Quest Life Sciences’ managing director Mr TS Jaishankar
Could you give a brief outline of Quest's services?
Quest Life Sciences is a clinical research organization. We specialize in the conduct of Bioequivalence/Bioavailability studies for the generic pharma industry. Besides we conduct Phase II to Phase IV clinical trials on patients in hospitals.
Our major strength is technical support that we provide to the clients from IVIVC guidance to designing the protocol and implementation of the clinical trials. We have conducted nearly 1000 trials so far in a period of last 10 years.
Has the company forayed into countries outside India?
The biggest advantage of clinical trials in India is the vast pool of subjects, disease profiles and ability to induct volunteers or patients in the shortest possible time. This coupled with a scientific pool of highly qualified and experienced pharmaceutical scientist has made India the centre for clinical trials across the world.

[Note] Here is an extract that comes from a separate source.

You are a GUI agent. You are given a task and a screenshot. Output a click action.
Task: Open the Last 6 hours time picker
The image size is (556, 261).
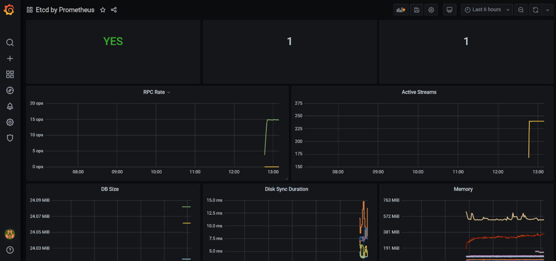point(487,10)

In effect every pharmaceutical company in the world has recognized India's capabilities and advantages. So naturally we are gradually expanding our operations all over the world. Currently we have offices or Resident Managers in the US, Moscow and Thailand. Our main target is the regulated market. We now see a huge opportunity even in Rest of the World (RoW) market. Rules are becoming stringent day-by-day. Some countries such as Mexico, Thailand, and Russia have made it mandatory that all the clinical trials and BE studies to be conducted in their respective countries only.
Quest has recently acquired Fortis Clinical Research? What was the reason to choose Fortis and could you elaborate on the financial details of the transaction?
Quest Life Sciences is indeed very happy to have been able to acquire the entire assets of FCRL. FCRL is one of the established CROs in India and having several regulatory approvals such as USFDA, MHRA UK, ANVISA, and EMEA GERMANY, to name a few.